Two bills have been recently introduced and sponsored by seven Republicans in Kansas that seek to declare same-sex marriage as unconstitutional and define marriage as a union between one man and one woman according to NBC.
The first bill is titled the Marriage and Constitution Restoration Act that states that for millennia civilizations have defined marriage as a union between one man and one woman, that LGBTQ people belong to an "LGBTQ secular humanist community" that usurped the cross and replaced it with a rainbow flag, that being born gay or identifying as the gender that does not match one's biological sex are unfounded, faith-based claims, and that "the government's endorsement of LGBTQ ideology" is the "greatest sham since the inception of American jurisprudence." Along with those claims, the bill also compares LGBTQ rights to the racial equality movement, saying that gay people have it made since they never had to ride in the back of the bus or drink from different water fountains as if two marginalized groups can't both have their own individual problems.
I could go on with the points made in the bill, but the takeaway is that the seven politicians who support the bill believe that same-sex marriages are just parodies of "real" marriage and that they erode the moral fiber of society and that they are unconstitutional because they violate the first amendment's Establishment Clause because apparently, LGBTQ people are now a congregation.
The other bill, called the Optional Elevated Marriage Act, is equally as ridiculous as the Marriage and Constitution Restoration Act and shares the similar belief that same-sex marriage is fake and it erodes " community standards of decency, unlike secular marriage between a man and a woman, who have reached the age of consent.”
The man responsible for these bills is Chris Sevier, who made headlines in 2014 and 2016 for filing lawsuits in order to marry his laptop as a way to take down same-sex marriage, stating that if two men can marry each other, he should be able to marry his laptop. He has also been on the other side of the law, as he has been accused of stalking two people – country singer John Rich and a 17-year-old girl he met while getting ice cream – so he can hardly claim the moral high ground.

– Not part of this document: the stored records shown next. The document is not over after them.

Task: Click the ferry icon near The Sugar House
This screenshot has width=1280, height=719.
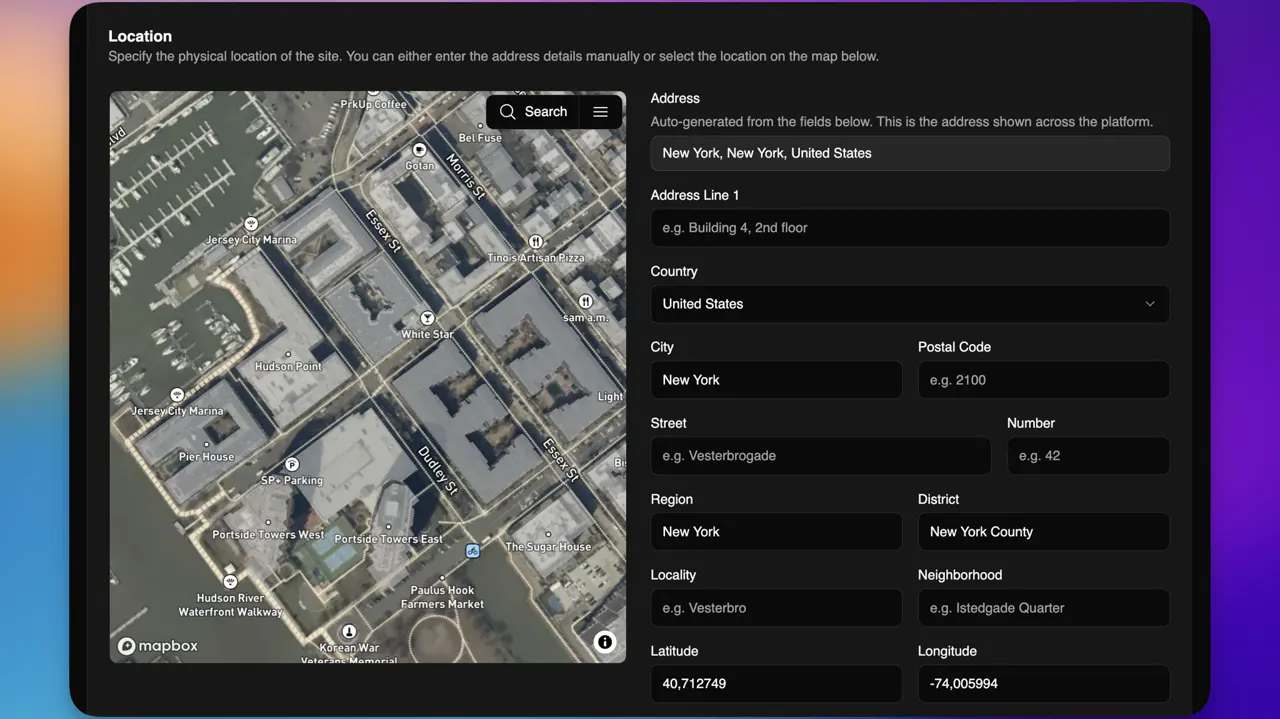Action: coord(471,551)
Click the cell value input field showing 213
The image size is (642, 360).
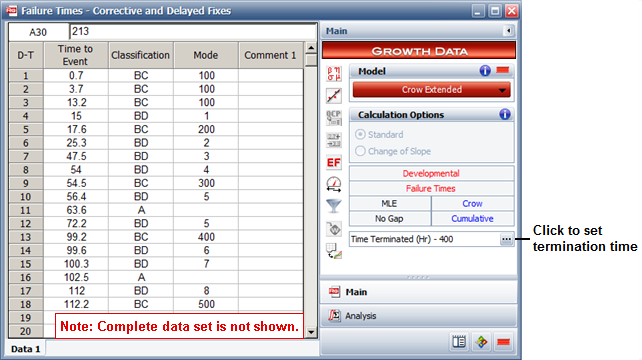(193, 32)
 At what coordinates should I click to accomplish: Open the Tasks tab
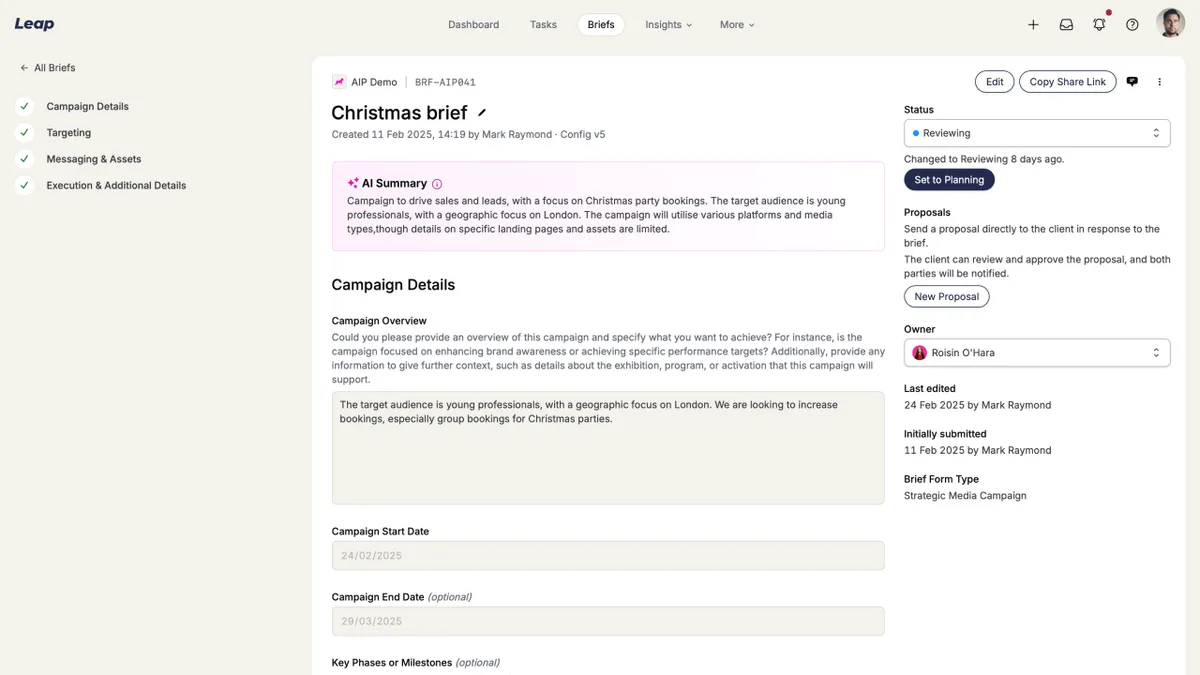[543, 25]
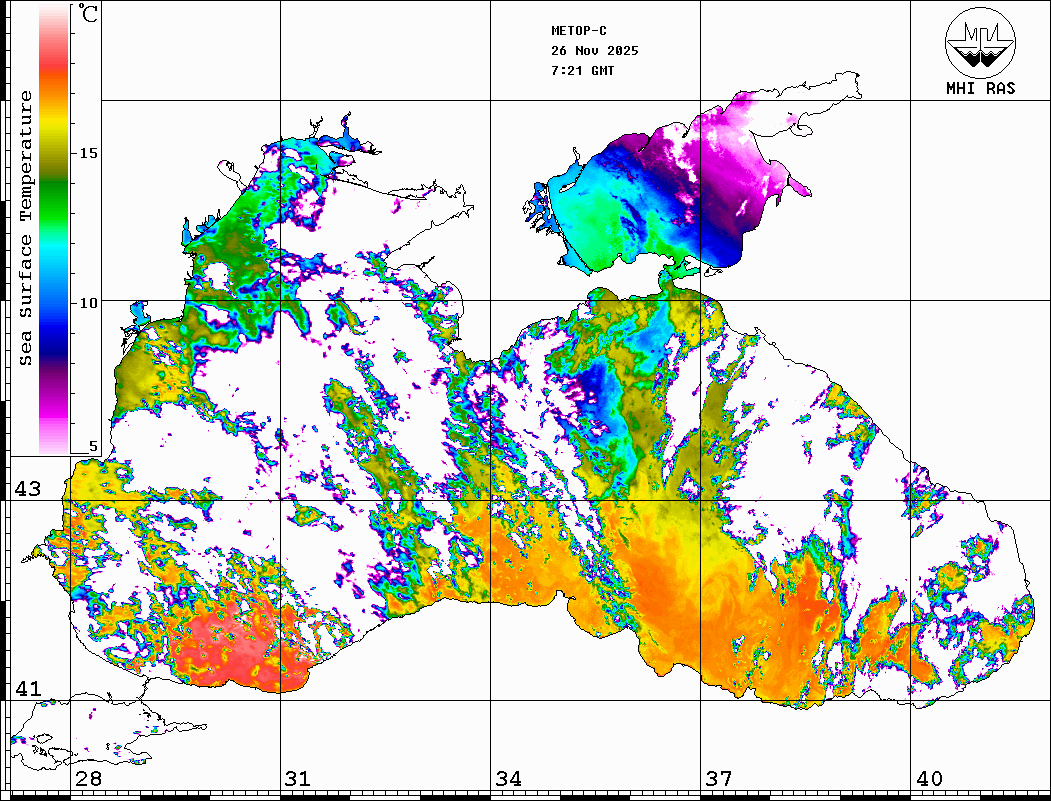
Task: Click the latitude 41 axis label
Action: click(26, 689)
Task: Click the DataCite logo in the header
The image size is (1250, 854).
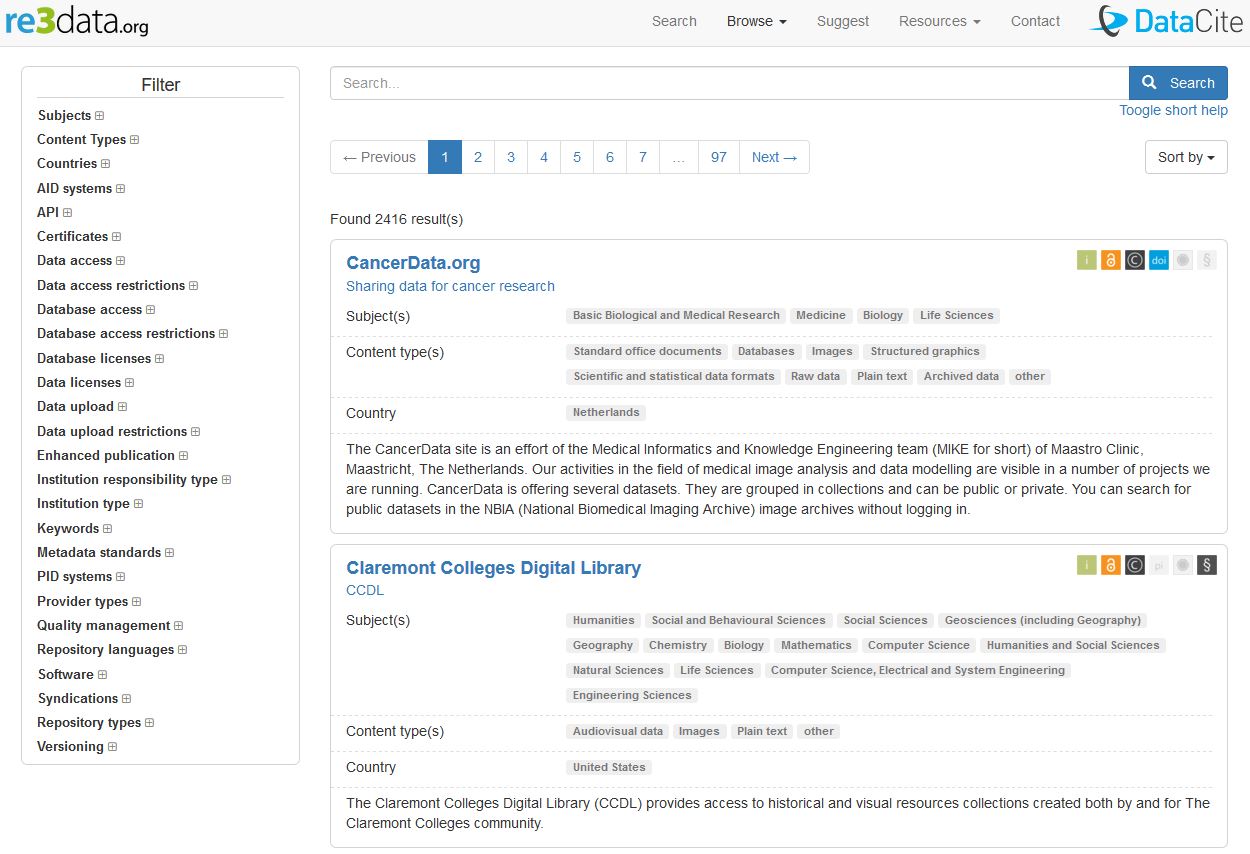Action: pos(1166,21)
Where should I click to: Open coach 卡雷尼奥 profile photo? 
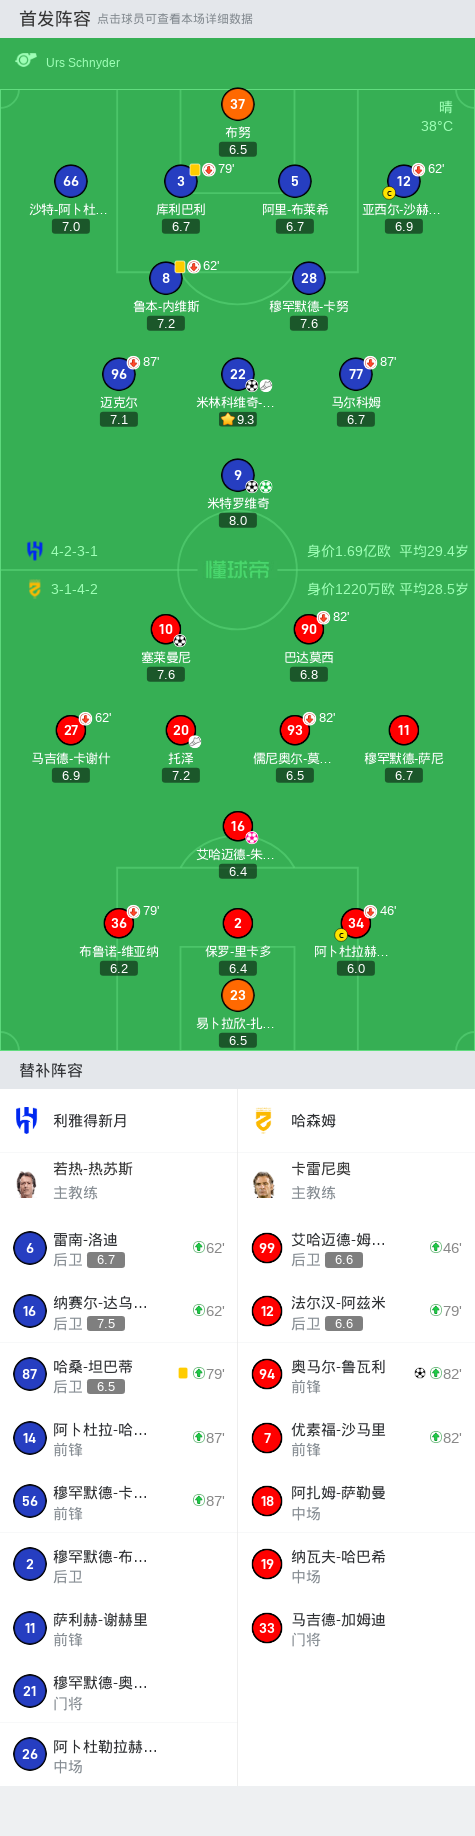click(264, 1184)
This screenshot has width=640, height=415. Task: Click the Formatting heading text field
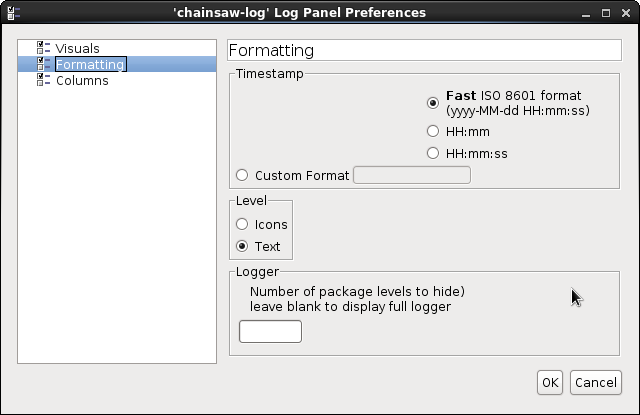(x=424, y=50)
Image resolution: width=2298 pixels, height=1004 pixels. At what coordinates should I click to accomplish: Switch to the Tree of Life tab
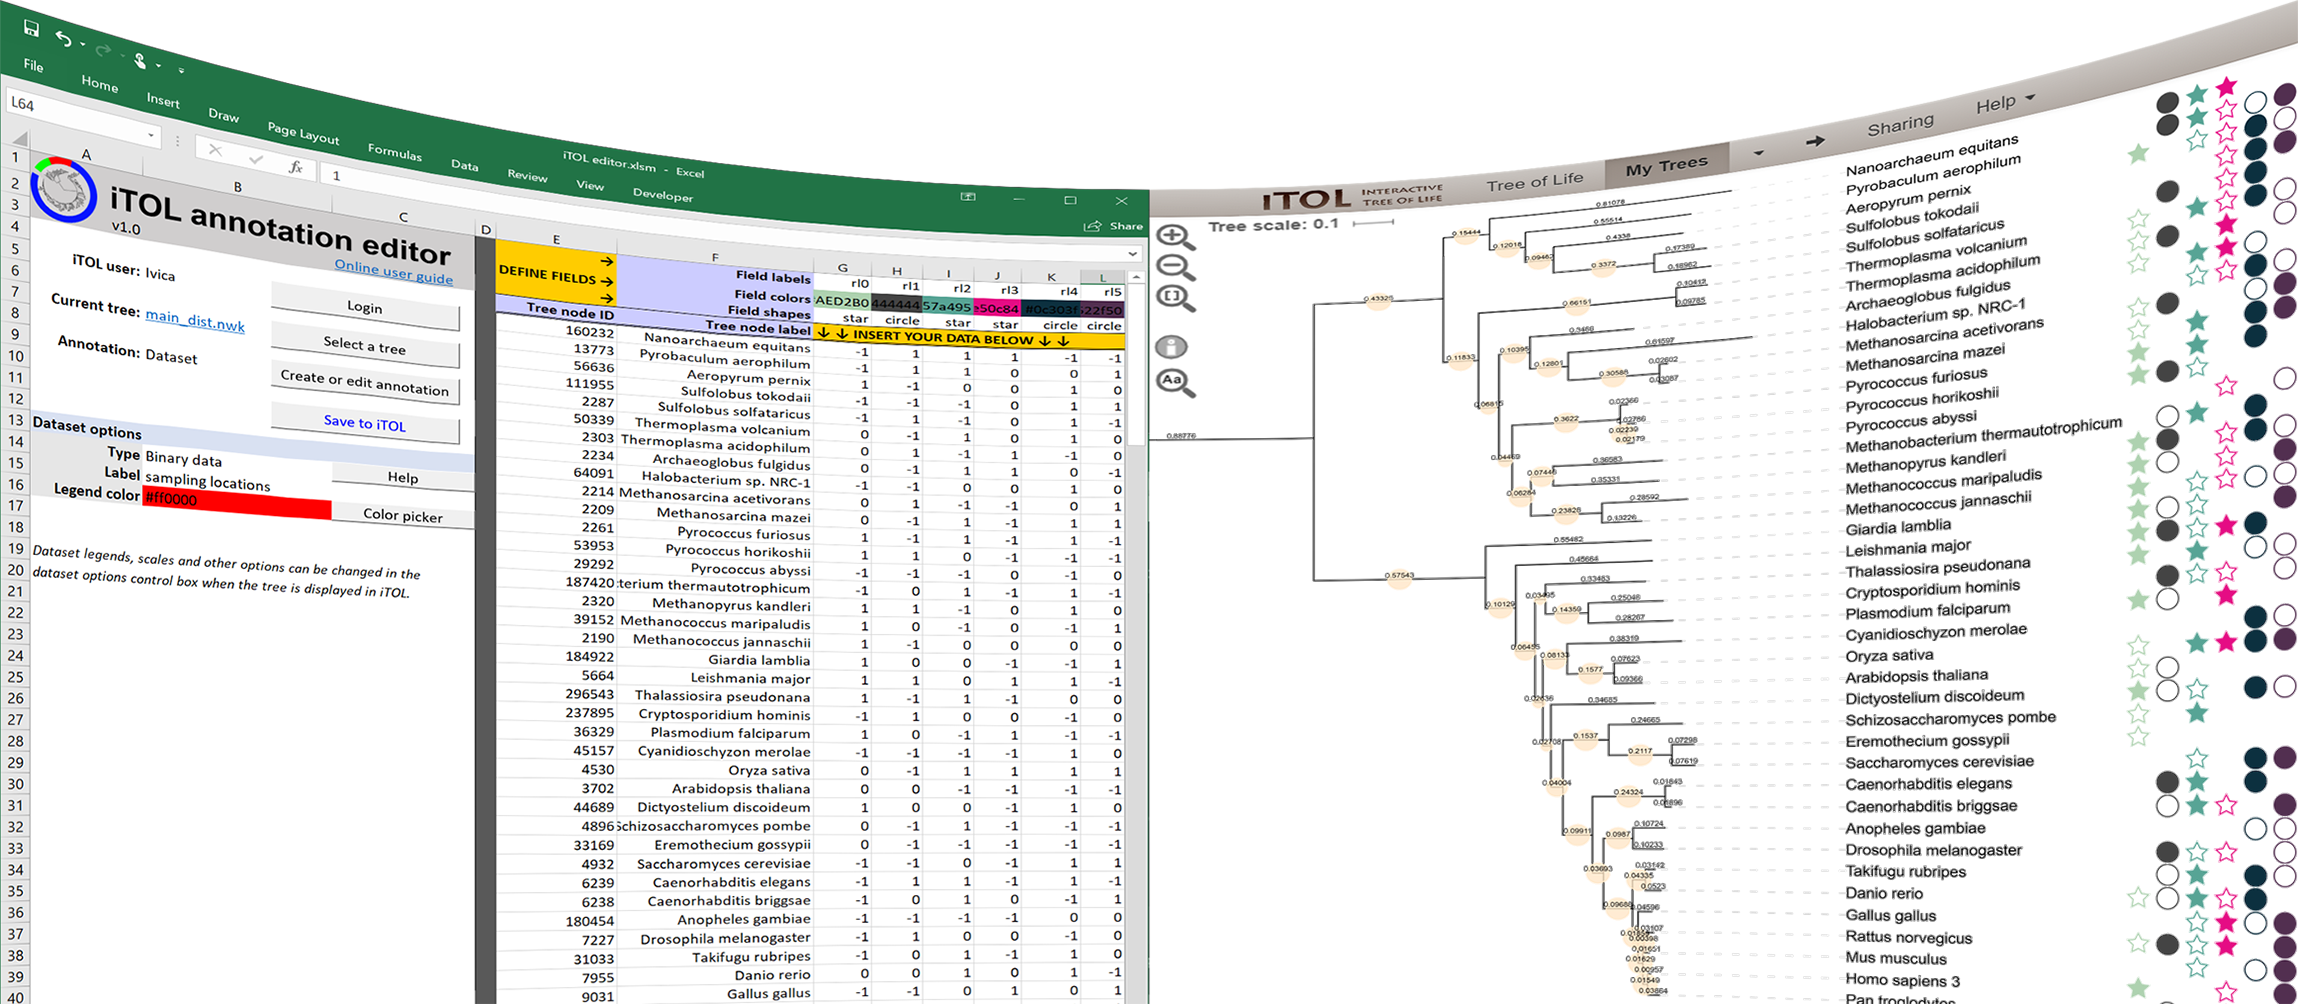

Jennifer C. Pizer, the Law and Policy Director for Lambda Legal, said the bills hold no water and are legally pointless, but could do real damage at the social level. The sponsors of the bill have already begun to apologize, claiming that they didn't "read the bills" before endorsing them. That's some excellent legislation right there.
I included the links to the bills if you're feeling particularly masochistic and want to inflict some pain upon yourself. It's good to know that these bills don't really have a chance at getting passed but it is always frightening to think that some people are filled with so much hatred that they would call someone's marriage fake and decry LGBTQ rights by calling them the biggest sham.